• **Text excerpt**:

It wasn’t long after Gail Abarbanel began working as a social worker at Santa Monica Hospital, in 1974, that she was asked to see a young woman who had been brought to the ER following a suicide attempt.

The woman, in her late 20s, had been walking on the beach when she encountered a stranger, who attacked and repeatedly raped her.

“She couldn’t find any place to go to for help,” Abarbanel said. “It was very different then. There were no rape crisis centers, no rape kits, there was nothing written about rape in the medical or psychiatric literature, and there was very little knowledge about the psychological trauma victims suffer.” This victim felt she could not tell her parents, and five or six days later she tried to kill herself.

That encounter shook Abarbanel to her core, and subsequently she devoted her life to helping victims of sexual assault.

“I thought that should be the last time there was no place for rape victims to turn for help,” Abarbanel said. “Many came to the hospital at night and on weekends. I put myself on call so I could be there when they first reached out.”

Later that year, she founded the Rape Treatment Center, now a part of UCLA Medical Center, Santa Monica and one of the most comprehensive facilities of its kind in the nation.

Abarbanel has fought hard to change the way society views rape. “We took our model and what we were learning from victims and traveled around the country. By educating others, we have changed the way victims are treated nationwide,” she said.

Soon, Abarbanel realized that rape victims needed more extended treatment and support after they left the ER, and she sought to expand the center’s services. She received help from philanthropist Joan Palevsky. Then Norman Lear, producer of the groundbreaking TV series, “All in the Family,” decided to do an episode in which a main character, Edith Bunker, is raped. He called Abarbanel and asked her, “If you could talk to 40-million people about rape, what would you want to say?”

Abarbanel became a consultant for the show, and the episode catapulted the issue into American homes nationwide. “It really raised the nation’s consciousness,” Abarbanel said. After the episode aired, many women, including some in Lear’s production company, approached him to tell him that they had been victims of rape, Abarbanel said. “He was so moved that he became a founding member of the board and helped us raise money and break the silence about rape to build community support.”

Throughout the years, the Rape Treatment Center has worked to change numerous laws that were discriminatory and held rape victims to different standards than any victims of other crimes.  Aileen Adams, who was legal counsel for the Rape Treatment Center before later becoming the nation’s top victim advocate in the U.S. Department of Justice during the Clinton Administration, noted that “California was one of many states that required victim resistance as an element of the crime, and we worked to eliminate those standards.”

• **Data supplied**:

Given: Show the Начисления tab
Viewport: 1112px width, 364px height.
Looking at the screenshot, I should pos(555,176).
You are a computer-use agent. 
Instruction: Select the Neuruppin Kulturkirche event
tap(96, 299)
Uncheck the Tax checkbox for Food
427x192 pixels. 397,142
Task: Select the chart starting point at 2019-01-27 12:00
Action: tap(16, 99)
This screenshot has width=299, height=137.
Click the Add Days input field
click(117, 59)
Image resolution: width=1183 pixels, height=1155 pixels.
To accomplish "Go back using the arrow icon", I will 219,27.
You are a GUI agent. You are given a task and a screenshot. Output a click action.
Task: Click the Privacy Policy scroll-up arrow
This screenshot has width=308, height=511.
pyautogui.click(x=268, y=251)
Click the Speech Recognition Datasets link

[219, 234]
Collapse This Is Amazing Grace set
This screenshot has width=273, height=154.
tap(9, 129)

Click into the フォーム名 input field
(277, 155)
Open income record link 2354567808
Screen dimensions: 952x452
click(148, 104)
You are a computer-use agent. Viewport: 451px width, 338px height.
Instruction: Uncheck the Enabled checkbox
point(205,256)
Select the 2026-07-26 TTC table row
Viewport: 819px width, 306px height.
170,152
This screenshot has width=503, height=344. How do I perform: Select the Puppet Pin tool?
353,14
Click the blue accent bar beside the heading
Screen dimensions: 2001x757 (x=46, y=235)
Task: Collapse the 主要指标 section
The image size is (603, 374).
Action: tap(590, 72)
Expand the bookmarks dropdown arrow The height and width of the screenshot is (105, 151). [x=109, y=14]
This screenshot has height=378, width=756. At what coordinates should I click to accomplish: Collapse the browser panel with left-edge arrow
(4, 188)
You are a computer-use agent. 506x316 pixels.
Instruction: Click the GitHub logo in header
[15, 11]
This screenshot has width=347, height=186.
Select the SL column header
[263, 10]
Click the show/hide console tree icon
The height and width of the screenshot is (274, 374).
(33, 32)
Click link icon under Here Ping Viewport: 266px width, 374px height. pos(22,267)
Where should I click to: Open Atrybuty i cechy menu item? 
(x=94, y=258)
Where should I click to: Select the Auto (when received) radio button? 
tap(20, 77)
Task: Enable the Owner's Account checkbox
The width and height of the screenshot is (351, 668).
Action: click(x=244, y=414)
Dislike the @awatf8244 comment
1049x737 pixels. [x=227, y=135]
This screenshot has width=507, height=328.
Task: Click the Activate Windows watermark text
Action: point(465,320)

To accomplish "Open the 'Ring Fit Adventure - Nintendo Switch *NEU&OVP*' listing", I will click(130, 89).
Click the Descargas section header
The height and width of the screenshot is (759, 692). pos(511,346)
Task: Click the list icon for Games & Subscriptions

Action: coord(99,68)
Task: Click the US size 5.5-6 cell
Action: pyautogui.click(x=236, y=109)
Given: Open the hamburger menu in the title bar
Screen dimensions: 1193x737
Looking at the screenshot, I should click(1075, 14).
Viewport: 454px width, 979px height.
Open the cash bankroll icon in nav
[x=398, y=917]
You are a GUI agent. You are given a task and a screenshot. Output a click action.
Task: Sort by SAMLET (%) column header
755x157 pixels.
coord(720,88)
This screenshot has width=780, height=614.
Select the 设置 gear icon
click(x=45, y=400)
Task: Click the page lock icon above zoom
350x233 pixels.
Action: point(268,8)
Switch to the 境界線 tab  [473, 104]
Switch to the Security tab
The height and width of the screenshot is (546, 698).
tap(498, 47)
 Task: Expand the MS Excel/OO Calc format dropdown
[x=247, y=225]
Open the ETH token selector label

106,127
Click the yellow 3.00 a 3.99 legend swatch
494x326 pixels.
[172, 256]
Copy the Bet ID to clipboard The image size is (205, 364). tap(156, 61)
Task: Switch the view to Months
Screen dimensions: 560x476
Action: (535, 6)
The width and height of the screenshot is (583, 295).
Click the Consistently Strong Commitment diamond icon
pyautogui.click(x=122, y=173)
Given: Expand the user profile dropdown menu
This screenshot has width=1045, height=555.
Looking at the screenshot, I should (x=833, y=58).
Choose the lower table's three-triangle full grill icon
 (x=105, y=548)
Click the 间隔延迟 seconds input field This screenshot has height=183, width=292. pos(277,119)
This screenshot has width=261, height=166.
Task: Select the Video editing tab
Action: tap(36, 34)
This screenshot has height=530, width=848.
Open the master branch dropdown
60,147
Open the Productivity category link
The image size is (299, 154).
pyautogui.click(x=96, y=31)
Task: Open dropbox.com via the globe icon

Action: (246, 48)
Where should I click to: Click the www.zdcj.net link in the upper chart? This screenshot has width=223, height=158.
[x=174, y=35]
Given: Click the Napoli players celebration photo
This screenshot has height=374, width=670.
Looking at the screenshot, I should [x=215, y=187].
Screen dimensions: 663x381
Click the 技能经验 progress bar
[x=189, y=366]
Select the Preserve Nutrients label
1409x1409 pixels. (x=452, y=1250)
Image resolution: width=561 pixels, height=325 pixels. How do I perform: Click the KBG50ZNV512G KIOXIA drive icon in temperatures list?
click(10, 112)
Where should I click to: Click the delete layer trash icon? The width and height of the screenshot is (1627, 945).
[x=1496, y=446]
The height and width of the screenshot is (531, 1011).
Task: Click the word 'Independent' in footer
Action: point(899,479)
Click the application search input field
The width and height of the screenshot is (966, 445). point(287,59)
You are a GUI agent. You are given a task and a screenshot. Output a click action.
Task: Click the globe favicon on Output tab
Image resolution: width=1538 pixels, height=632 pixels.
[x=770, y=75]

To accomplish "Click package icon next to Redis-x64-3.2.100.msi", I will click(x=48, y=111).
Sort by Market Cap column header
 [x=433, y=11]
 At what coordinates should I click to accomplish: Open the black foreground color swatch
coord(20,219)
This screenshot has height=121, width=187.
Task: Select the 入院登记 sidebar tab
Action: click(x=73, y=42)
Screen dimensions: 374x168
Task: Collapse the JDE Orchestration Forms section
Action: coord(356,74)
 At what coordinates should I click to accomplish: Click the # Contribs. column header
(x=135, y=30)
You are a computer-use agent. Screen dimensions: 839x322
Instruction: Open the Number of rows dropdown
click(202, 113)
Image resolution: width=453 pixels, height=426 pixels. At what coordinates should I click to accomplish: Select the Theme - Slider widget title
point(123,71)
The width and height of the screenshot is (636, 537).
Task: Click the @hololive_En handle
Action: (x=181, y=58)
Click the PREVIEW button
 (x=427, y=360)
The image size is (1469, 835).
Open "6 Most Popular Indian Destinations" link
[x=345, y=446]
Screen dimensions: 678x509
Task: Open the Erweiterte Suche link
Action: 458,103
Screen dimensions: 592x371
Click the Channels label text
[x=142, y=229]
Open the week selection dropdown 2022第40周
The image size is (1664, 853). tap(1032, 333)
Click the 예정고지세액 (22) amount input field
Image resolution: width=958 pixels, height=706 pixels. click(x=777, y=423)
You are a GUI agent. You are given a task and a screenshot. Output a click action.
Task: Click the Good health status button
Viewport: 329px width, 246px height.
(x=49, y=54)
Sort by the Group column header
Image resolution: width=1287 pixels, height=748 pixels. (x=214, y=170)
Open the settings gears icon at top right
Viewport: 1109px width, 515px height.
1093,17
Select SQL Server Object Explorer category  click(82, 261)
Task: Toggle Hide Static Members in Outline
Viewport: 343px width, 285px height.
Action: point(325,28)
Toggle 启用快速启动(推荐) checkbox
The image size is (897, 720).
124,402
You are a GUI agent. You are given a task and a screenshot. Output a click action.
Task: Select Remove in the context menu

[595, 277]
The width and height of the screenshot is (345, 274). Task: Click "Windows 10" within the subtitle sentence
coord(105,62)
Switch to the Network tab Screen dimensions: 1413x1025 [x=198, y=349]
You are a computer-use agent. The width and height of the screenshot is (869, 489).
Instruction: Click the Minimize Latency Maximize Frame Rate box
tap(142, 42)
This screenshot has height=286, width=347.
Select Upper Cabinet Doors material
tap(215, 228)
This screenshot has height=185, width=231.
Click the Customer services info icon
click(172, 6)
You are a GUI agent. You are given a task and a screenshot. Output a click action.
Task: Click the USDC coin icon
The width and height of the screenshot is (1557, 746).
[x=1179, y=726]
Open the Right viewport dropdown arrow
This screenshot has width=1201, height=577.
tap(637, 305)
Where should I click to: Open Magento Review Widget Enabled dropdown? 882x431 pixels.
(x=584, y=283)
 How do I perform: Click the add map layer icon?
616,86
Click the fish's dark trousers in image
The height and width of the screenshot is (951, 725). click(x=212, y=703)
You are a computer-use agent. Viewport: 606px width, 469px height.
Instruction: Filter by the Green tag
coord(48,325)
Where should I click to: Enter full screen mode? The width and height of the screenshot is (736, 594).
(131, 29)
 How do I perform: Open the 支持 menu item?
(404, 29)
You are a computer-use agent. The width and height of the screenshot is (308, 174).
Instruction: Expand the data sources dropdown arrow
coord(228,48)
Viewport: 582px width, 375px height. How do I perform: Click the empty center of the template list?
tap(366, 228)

• **Problems and tasks**:
a - Rewrite the passage of the Abarbanel article that begins at the words "The woman, in" and stops after "to kill herself.", changing "beach" to "shore".
b - According to the Abarbanel article, why did Abarbanel put herself on call? Answer in one to three sentences.
c - Answer these questions from the Abarbanel article.
(i) In what year did Abarbanel begin working as a social worker at Santa Monica Hospital?
(ii) Which main character is raped in the "All in the Family" episode?
(iii) What position did Aileen Adams later hold in the U.S. Department of Justice?
The data has no connection to the Abarbanel article.

• **Task-by-task answers**:
a -
The woman, in her late 20s, had been walking on the shore when she encountered a stranger, who attacked and repeatedly raped her.

“She couldn’t find any place to go to for help,” Abarbanel said. “It was very different then. There were no rape crisis centers, no rape kits, there was nothing written about rape in the medical or psychiatric literature, and there was very little knowledge about the psychological trauma victims suffer.” This victim felt she could not tell her parents, and five or six days later she tried to kill herself.

b - Many rape victims came to the hospital at night and on weekends. She put herself on call so she could be there when they first reached out for help.

c -
(i) 1974
(ii) Edith Bunker
(iii) She became the nation's top victim advocate during the Clinton Administration.